Unser nächster Flug war 3 Stunden später in Richtung Manila, wo wir wiederum 3 Stunden Aufenthalt hatten. Wir verliessen das Flugzeug und suchten eine Anzeigetafel, wo unser nächster Flug verzeichnet war und fanden sie nicht. Wir wendeten uns ans Transferdesk und da nahm eine junge Philippina unserer an und führte uns ins die Lounge. Sie meinte, sie müsse etwas mit unserem Pass und den Bordkarten ändern, damit unsere Reise wie geplant weiter gehen könne. Sie versprach, wieder damit zurückzukehren.

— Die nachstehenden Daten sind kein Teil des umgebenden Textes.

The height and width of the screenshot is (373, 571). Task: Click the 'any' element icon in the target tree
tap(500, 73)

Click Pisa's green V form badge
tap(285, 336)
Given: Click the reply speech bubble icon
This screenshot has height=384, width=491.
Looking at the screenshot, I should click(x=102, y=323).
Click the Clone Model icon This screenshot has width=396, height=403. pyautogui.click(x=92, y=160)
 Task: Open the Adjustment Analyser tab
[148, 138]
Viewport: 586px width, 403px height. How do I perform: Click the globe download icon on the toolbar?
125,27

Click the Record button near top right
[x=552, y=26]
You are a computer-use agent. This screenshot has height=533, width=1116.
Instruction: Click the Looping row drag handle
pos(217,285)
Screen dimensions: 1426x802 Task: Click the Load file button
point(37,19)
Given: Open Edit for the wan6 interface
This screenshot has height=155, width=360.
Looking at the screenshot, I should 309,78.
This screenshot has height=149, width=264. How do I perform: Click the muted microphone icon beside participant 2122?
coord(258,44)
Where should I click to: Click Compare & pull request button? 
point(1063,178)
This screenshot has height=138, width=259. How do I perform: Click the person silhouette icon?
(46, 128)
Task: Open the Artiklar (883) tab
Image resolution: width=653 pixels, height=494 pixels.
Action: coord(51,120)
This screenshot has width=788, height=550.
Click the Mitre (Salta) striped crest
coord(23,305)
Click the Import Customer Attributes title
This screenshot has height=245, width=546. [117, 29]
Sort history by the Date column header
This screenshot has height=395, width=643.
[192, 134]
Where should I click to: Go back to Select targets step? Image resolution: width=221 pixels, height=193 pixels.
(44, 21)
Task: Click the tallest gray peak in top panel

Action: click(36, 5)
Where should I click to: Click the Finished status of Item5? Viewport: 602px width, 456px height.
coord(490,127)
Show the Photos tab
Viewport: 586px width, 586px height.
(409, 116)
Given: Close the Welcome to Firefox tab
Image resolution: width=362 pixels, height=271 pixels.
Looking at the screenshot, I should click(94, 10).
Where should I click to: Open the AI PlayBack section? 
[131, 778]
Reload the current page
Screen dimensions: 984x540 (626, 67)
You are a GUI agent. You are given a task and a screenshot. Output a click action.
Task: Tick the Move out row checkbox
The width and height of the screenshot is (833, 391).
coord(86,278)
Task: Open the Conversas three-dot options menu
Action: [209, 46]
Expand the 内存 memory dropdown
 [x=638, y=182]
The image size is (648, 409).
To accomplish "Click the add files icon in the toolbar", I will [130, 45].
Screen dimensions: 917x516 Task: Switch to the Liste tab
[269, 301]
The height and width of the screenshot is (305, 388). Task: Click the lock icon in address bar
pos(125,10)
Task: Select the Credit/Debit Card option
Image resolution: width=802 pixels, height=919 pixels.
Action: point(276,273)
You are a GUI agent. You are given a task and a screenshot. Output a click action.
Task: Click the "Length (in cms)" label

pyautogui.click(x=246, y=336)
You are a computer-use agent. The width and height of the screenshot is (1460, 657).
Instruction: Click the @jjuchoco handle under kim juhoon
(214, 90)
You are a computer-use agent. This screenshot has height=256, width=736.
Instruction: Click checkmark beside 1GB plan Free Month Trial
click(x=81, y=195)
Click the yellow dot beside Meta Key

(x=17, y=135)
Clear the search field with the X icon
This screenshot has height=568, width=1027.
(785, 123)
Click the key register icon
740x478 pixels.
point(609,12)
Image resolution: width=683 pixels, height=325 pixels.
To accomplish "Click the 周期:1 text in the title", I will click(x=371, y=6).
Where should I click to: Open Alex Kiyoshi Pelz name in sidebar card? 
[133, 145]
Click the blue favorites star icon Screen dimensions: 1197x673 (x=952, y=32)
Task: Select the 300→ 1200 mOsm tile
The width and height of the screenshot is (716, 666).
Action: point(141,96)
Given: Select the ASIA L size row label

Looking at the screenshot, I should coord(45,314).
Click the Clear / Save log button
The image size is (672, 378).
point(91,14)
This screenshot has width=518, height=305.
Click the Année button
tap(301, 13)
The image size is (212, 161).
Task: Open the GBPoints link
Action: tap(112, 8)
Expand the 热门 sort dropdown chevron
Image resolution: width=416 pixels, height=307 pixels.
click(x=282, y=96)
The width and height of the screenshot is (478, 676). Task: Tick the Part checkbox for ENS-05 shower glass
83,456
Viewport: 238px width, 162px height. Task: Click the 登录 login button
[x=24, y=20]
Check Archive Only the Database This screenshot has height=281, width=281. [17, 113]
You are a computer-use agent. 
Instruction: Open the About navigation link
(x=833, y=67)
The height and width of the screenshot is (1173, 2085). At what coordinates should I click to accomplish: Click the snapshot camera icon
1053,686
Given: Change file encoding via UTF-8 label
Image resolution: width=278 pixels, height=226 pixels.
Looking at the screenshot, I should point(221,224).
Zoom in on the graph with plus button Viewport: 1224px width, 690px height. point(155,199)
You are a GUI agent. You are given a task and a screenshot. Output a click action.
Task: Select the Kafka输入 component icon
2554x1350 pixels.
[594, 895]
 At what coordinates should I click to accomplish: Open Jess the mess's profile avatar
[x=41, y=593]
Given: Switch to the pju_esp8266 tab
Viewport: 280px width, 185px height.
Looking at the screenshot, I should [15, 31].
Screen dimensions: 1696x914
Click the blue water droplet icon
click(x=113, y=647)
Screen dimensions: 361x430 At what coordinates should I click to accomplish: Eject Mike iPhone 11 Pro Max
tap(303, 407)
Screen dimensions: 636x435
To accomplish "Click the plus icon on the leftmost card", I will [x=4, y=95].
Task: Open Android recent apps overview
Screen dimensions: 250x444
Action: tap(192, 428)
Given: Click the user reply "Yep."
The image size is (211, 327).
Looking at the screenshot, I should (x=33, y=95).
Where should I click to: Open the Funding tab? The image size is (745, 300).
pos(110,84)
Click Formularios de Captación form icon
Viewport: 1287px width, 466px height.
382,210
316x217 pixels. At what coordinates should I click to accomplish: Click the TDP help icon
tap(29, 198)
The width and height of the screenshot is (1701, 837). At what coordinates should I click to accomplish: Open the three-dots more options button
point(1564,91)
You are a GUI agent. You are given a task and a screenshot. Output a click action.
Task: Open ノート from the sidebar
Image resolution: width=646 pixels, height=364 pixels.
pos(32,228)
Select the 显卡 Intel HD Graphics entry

Das kam für mich natürlich nicht in Frage. Während der Reise überlasse ich unsere Pässe niemandem und insistierte deshalb, dass ich mitkommen wollte. Unsere Betreuerin sah ein, dass man mich nicht umstimmen konnte und willigte ein, dass ich mit ihr kommen sollte. In ihrem Schlepptau kam ich, unkontrolliert (weder von der Imigration noch vom Zoll) in die Check-in Hall des Flughafens. Es genügte nur, dass die Betreuerin mit einem Walkie Talkie vorausging, hier und da jemandem zuwinkte und mich so überall durchlotste, wo man sonst nicht durchgekommen wäre.
Die Thai Airlines Schalter waren noch mit China Airlines angeschrieben und so liess mich die Betreuerin vor einem Mitarbeiterzimmer des Bodenpersonals warten, bis jemand von Thai da war. Tatsächlich, nach etwa einer Viertelstunde kam der Schichtleiter und tippte irgendetwas in den Computer und sagte "all set" und ich war mit meiner Betreuerin wieder auf dem Rückweg, genau so wie wir gekommen waren, an den langen Schlangen vorbei, ebenfalls an den Passkontrolleuren. Ich war also illegal in den Philippinen...
Diese Geschichte zeigt, was ich schon länger vermutet hatte, die Schwachstellen bezüglich der Sicherheit auf den Flughäfen ist nicht mehr beim Passagierstrom, sondern viel mehr bei den Mitarbeitern der Airports, die sich wenig kontrolliert bewegen und sogar jemand einschmuggeln können.
Der Flug nach Bangkok dauerte ein paar Stunden und da hatten wir 9 Stunden Aufenthalt. Ich hatte schon vorher ein Hotelzimmer reserviert und da wir die Koffer durchchecken konnten , waren wir sehr schnell im Zimmer: Um 16.00 Uhr landeten wir und bereits um 16.20 Uhr waren wir im Hotelzimmer. Ich war todmüde und schlief sofort ein. Die 5 Stunden Schlaf taten mir gut.
Auch der letzte, 12 stündige Flug verlief ereignislos und ich schlief mehrheitlich. Am Sonntag kamen wir - nach 40 Stunden seit dem Abflug in Palau - fast heil (ein Zahn war abgebrochen, aber zum Glück habe ich unter meinen Freundinnen Zahnärztinnen, die sofort bereit sind zu helfen, nochmals ganz herzlichen Dank!) und ganz gesund zu Hause an. Die Rückreise war strapaziös, aber die Reise und Erlebnisse waren das wert.